きっかけは余り覚えていないが、何となくどこか遠くに行きたくなったのだ。それで登山を始めた。何度か死にそうな目に遭いながらも続けている理由は色々とあるのだが、これは筆舌に尽くしがたい。
さて、登った山は数多くある。というか、全国津々浦々を登ってきた。それもあって、全国の地理や歴史、そういったものにも興味が出てきた。おかげで自家用車が可哀想なくらい酷使された。
全国を巡って、そこで思ったのだ。
名物に外れなし、但し美味いものもまたなし。
閑話休題。
コロナ禍でアウトドアブームに火がつき拍車が掛かったが、同時にマナーも悪くなったように思う。個人的には、我々は自然に対して「お邪魔をさせていただいている」という認識を持った方が良いと思う。

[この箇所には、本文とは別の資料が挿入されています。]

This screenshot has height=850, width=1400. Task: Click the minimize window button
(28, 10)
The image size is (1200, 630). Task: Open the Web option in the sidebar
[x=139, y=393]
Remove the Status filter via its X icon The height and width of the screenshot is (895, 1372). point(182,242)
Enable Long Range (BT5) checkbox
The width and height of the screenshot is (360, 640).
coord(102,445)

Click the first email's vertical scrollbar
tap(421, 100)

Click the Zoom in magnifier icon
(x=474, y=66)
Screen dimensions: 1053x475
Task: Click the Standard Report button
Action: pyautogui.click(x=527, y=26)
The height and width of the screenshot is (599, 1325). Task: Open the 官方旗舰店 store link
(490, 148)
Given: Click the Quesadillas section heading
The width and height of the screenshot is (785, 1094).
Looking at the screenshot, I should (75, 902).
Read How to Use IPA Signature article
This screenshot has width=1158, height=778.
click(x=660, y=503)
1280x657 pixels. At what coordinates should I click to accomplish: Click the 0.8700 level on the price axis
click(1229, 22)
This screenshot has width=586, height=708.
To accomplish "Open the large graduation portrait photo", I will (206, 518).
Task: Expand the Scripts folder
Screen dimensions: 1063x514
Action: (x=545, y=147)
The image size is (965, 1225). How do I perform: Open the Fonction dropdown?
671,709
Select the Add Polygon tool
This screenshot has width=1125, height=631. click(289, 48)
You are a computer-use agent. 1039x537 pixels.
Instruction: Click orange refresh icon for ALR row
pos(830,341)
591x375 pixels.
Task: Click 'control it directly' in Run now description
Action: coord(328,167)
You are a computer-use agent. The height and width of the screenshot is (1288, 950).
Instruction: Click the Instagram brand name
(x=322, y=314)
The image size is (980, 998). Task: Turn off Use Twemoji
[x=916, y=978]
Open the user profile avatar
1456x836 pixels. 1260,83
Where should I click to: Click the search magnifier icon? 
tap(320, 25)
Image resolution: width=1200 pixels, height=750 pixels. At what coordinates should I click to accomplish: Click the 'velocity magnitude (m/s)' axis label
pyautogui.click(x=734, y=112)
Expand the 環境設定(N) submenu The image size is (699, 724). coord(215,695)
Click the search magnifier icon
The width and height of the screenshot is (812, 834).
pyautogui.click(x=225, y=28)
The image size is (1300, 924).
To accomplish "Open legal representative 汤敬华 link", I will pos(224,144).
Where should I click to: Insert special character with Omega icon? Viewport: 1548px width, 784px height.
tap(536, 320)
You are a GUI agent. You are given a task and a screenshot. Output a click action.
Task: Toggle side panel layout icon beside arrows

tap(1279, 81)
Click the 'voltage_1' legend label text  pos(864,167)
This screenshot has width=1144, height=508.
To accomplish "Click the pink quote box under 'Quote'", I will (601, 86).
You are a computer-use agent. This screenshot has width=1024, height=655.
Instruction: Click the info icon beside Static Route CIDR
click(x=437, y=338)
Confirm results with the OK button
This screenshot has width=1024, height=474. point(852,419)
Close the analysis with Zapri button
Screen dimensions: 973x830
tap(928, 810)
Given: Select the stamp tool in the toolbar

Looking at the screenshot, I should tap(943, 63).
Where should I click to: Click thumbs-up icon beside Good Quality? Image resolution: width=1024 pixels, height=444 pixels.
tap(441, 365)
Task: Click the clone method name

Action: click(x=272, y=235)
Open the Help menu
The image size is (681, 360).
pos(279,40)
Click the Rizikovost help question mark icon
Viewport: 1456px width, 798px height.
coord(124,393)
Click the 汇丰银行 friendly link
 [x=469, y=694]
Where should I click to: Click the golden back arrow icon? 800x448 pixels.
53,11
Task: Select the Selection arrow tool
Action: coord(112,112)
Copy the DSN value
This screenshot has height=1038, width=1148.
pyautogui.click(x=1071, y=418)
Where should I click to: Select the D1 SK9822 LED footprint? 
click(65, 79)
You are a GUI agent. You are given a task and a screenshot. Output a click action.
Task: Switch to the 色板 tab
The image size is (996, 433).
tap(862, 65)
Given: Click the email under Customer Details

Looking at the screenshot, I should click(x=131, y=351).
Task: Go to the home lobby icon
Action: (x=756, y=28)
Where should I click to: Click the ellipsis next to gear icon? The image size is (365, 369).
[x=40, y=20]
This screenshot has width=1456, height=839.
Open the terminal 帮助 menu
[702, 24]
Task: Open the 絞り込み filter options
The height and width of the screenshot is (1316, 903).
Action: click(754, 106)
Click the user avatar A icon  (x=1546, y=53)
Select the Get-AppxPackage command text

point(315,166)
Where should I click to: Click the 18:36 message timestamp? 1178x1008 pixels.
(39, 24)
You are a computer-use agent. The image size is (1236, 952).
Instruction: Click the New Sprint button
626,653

さて、もしも登山に興味のある方は、初期投資に十万は用意しよう。そして、悪いことは言わないので春から始めた方が良い。というのも、冬装備は非常に金がかかる。
登山している人間の金銭感覚はバグるというが、まさにその通りである。モンベルは山屋にとってユニクロと同じだ。あの価格帯が最低限のラインである。
もちろん、なくても登れる。だが、快適には登れない。そして登山は、その「快適」を最適化して登るスポーツでもある。その快適への最適解を得るには、金銭が比例する。なので、高いものを買えば、まあまあの最適解にはなる。
しかし、これも人による。暑い寒いといった気温の感じ方は人それぞれ違うからだ。
五万円くらいの防寒具が、山ではゴミ扱いになることもままある。
個人的な願いであるが、モンベルはもう少しデザインを考えてほしい。全身を揃えると、コミネマンと化す。いや、良い商品なんですよ。なんですが、もうちょっと、ね。
経験上、「登山靴」「ザック」、そして「肌着」には金を掛けた方が良い。特に「肌着」だ。肌に触れる部分には金を掛けた方が良い。じゃないと命に直結する。凍傷で指がなくなりかけたので、特にそう思う。